What is needed is an exact retyping of the records below, from the first line through the line that contains "Task: Sign out from the sidebar".

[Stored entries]
· · ·
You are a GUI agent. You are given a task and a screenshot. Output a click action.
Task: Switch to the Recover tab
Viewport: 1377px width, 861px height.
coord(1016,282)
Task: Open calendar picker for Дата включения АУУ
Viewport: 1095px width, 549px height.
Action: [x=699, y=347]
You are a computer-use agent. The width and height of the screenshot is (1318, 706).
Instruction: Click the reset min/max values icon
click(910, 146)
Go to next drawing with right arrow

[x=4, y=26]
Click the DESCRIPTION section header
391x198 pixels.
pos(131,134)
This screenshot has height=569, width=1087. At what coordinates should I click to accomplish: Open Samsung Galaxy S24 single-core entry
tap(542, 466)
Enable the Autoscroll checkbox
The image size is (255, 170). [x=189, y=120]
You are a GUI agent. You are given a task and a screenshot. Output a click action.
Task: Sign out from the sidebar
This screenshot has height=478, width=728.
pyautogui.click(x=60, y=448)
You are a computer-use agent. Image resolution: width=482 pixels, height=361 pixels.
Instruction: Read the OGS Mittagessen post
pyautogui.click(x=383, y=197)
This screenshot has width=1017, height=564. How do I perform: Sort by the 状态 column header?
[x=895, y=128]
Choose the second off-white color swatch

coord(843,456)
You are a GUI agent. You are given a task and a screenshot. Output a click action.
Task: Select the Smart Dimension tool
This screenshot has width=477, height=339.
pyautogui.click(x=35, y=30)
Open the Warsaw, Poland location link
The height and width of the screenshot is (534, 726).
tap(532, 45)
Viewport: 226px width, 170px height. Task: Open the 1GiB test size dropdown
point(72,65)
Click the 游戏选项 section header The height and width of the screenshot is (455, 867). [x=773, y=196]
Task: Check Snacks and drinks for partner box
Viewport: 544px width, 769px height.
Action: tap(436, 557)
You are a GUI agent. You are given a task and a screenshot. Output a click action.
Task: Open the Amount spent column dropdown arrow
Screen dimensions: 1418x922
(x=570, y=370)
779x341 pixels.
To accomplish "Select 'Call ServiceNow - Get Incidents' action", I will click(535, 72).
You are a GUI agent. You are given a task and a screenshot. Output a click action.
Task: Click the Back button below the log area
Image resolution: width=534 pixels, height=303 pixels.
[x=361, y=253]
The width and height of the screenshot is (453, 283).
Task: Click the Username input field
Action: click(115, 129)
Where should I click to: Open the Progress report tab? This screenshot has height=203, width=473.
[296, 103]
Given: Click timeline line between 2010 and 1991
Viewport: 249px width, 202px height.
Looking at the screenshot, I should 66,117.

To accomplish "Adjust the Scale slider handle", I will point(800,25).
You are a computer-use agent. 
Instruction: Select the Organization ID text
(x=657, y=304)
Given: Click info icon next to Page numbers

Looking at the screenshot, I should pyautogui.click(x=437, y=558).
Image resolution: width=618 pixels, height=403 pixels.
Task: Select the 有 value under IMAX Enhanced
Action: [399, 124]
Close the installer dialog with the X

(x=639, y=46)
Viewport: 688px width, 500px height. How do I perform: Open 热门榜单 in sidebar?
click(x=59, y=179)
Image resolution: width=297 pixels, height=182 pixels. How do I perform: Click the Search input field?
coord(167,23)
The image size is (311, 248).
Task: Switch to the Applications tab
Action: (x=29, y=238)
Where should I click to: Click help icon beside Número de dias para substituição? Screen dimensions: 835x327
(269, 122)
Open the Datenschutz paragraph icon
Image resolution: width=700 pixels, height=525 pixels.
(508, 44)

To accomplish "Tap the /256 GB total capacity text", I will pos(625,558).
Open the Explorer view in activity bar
· · ·
» **RESULT FOR THIS TASK**
You are a GUI agent. You are given a task and a screenshot. Output a click action.
Task: Switch to the Recover tab
Viewport: 1377px width, 861px height.
coord(1016,282)
Task: Open calendar picker for Дата включения АУУ
Viewport: 1095px width, 549px height.
Action: [x=699, y=347]
You are a computer-use agent. The width and height of the screenshot is (1318, 706).
Instruction: Click the reset min/max values icon
click(910, 146)
Go to next drawing with right arrow

[x=4, y=26]
Click the DESCRIPTION section header
391x198 pixels.
pos(131,134)
This screenshot has height=569, width=1087. At what coordinates should I click to accomplish: Open Samsung Galaxy S24 single-core entry
tap(542, 466)
Enable the Autoscroll checkbox
The image size is (255, 170). [x=189, y=120]
You are a GUI agent. You are given a task and a screenshot. Output a click action.
Task: Sign out from the sidebar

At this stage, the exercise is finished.